Start of Dataset extract

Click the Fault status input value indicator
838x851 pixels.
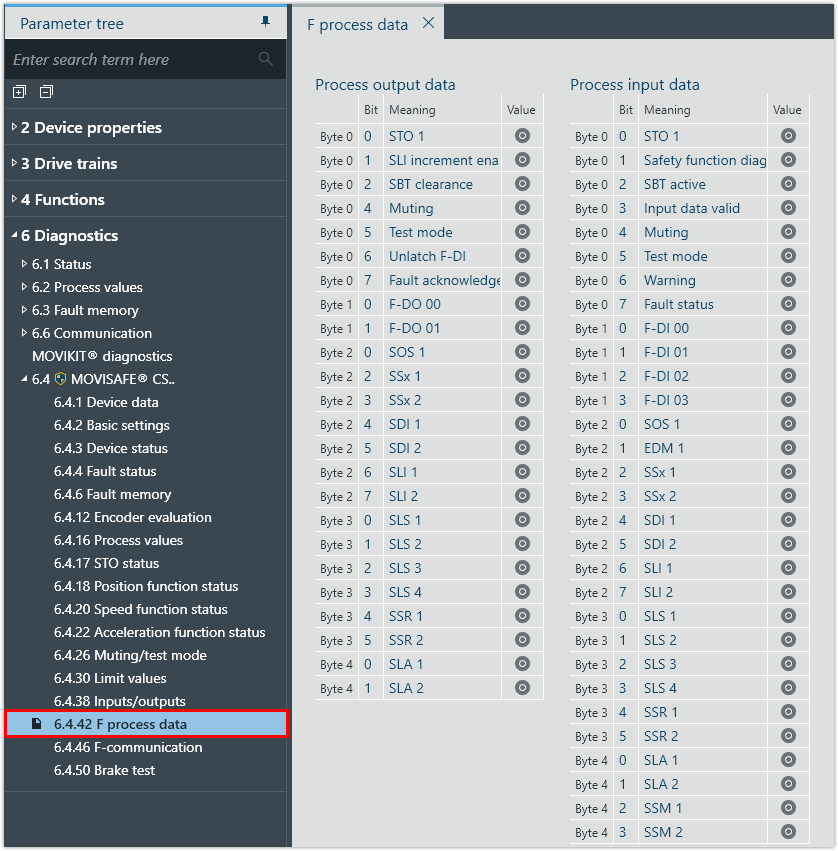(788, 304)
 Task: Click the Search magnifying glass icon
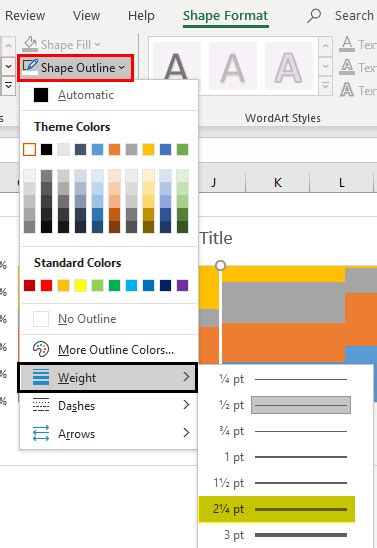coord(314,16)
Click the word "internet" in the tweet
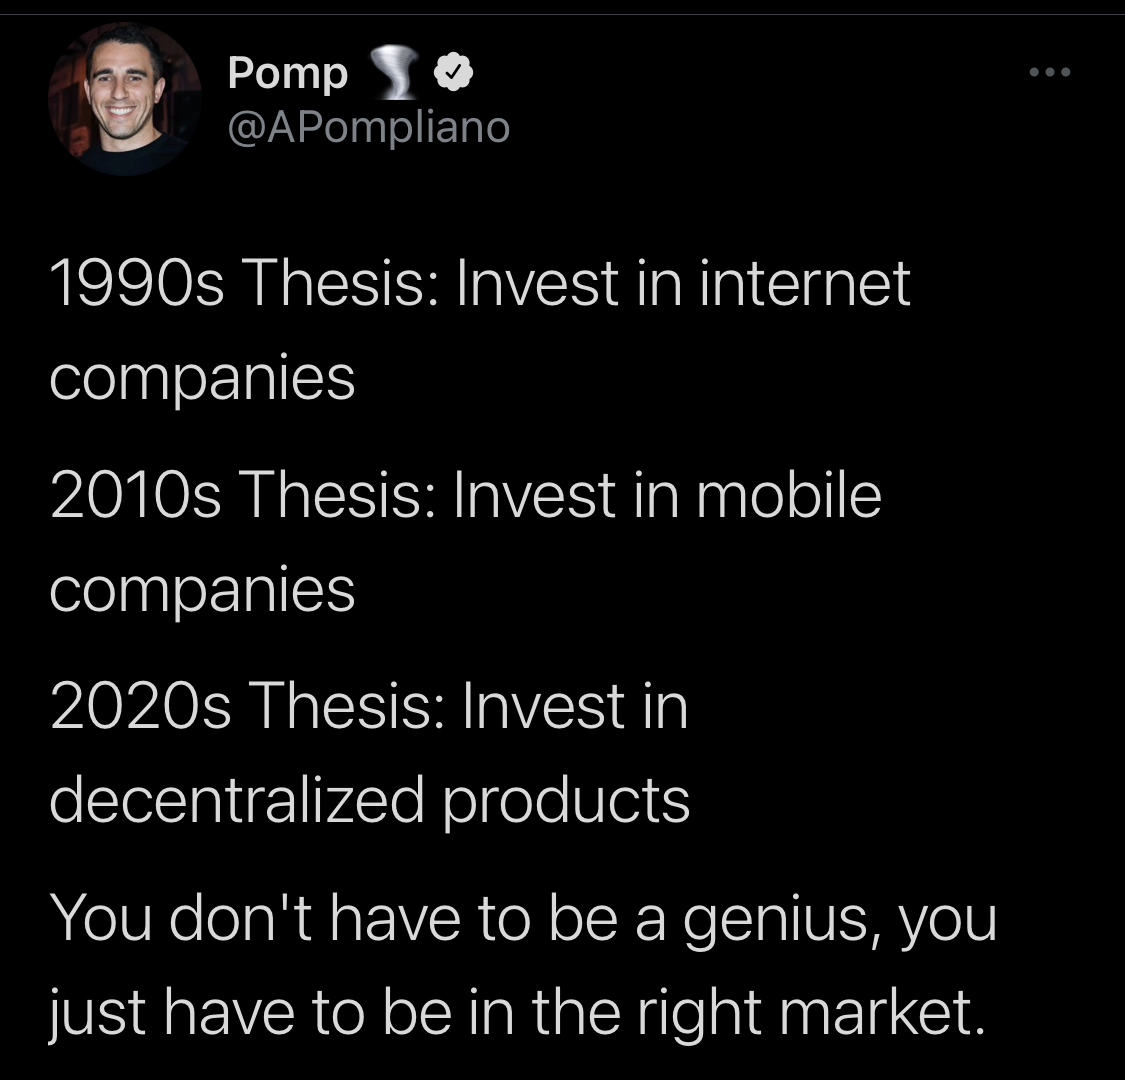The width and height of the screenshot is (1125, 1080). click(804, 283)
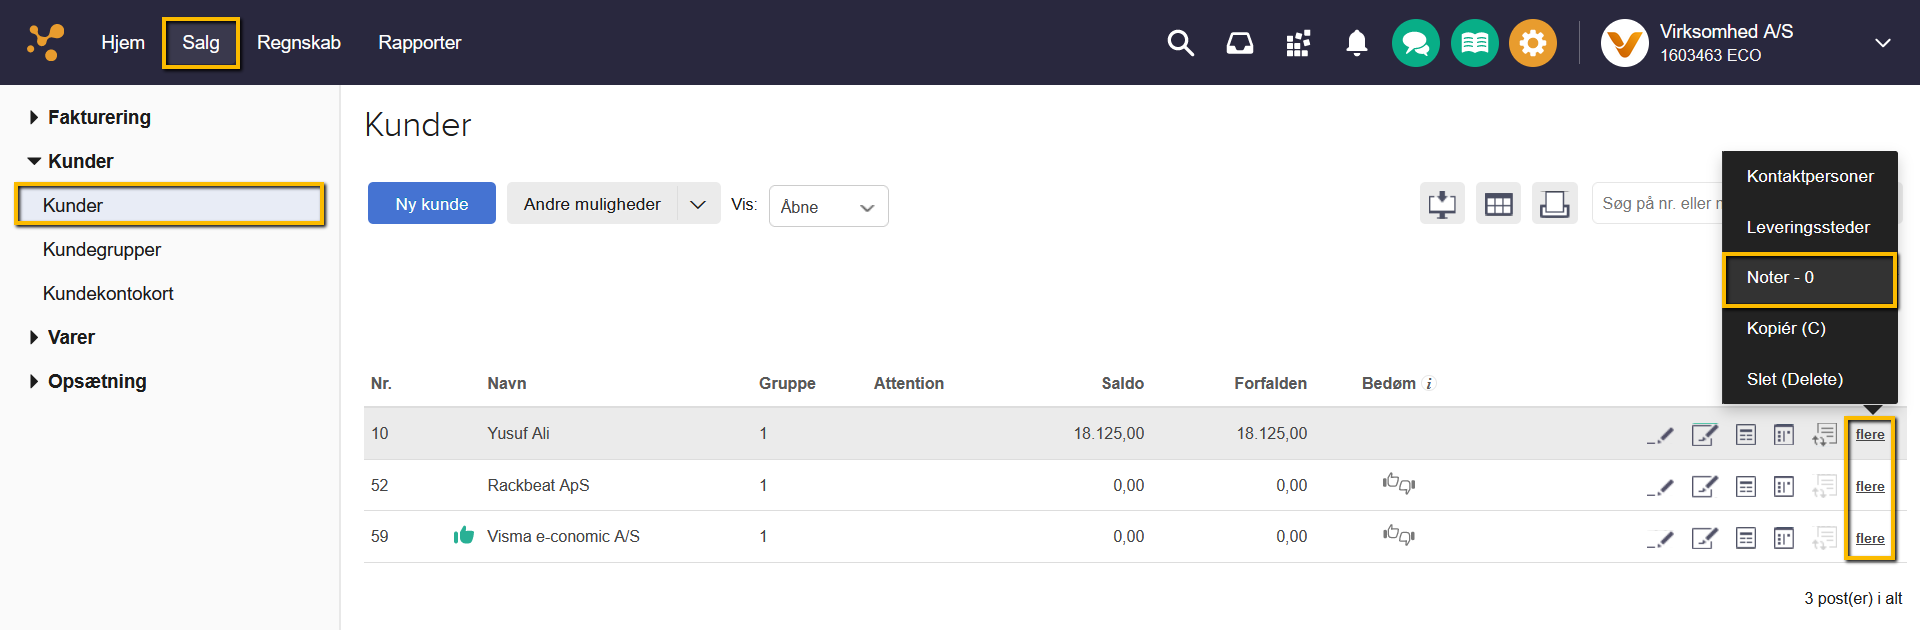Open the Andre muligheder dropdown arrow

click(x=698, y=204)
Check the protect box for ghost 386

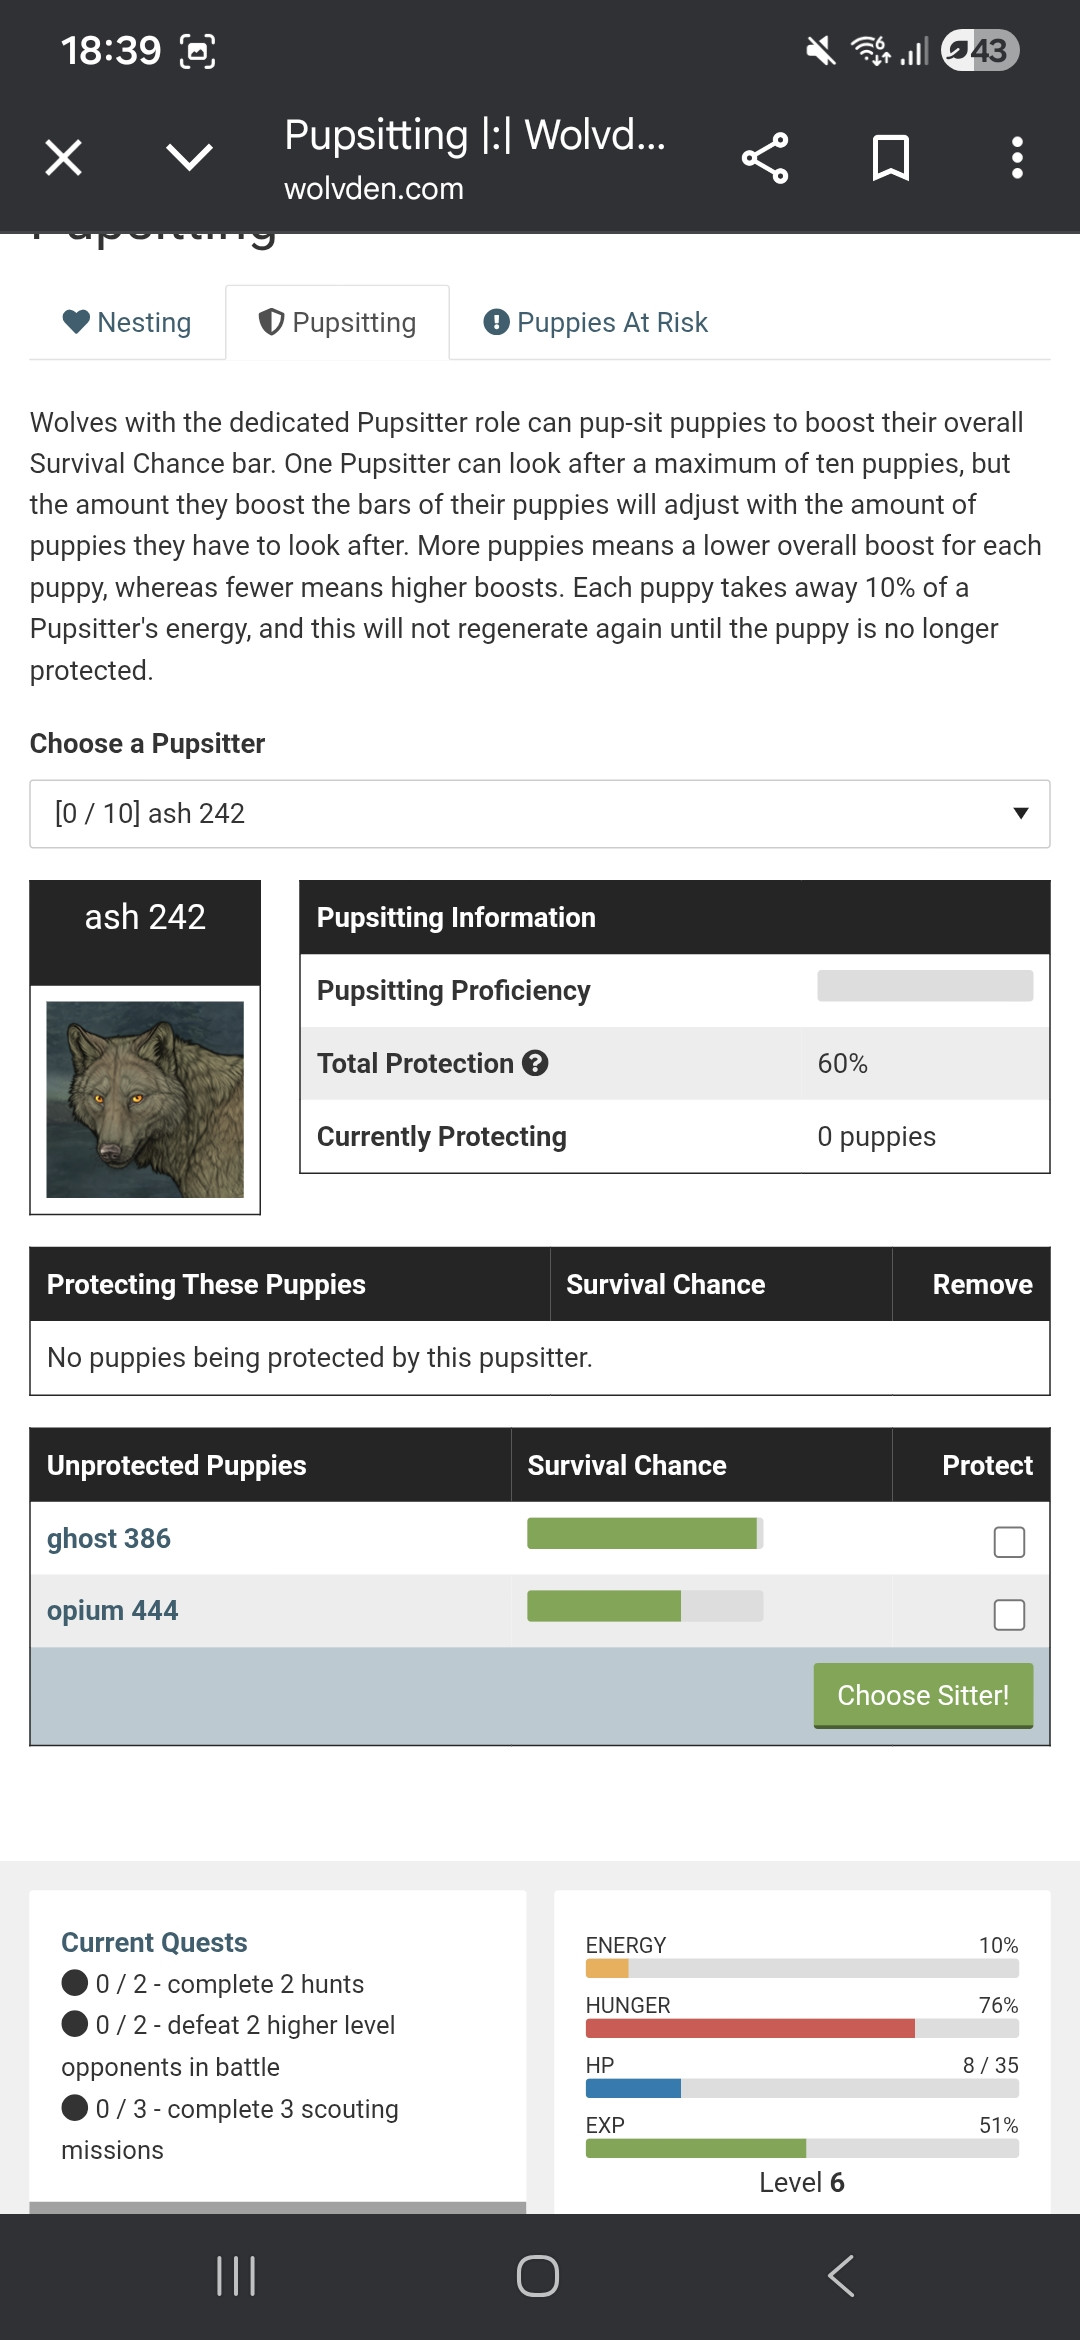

End of Dataset extract

(Your instructions) Set down exactly the lines between the one with "Click the word" and the last line of the material above, both included, but none of the pictures.

(Output)
Click the word "internet" in the tweet
The width and height of the screenshot is (1125, 1080). click(804, 283)
Open the Andre muligheder dropdown arrow

click(x=698, y=204)
Check the protect box for ghost 386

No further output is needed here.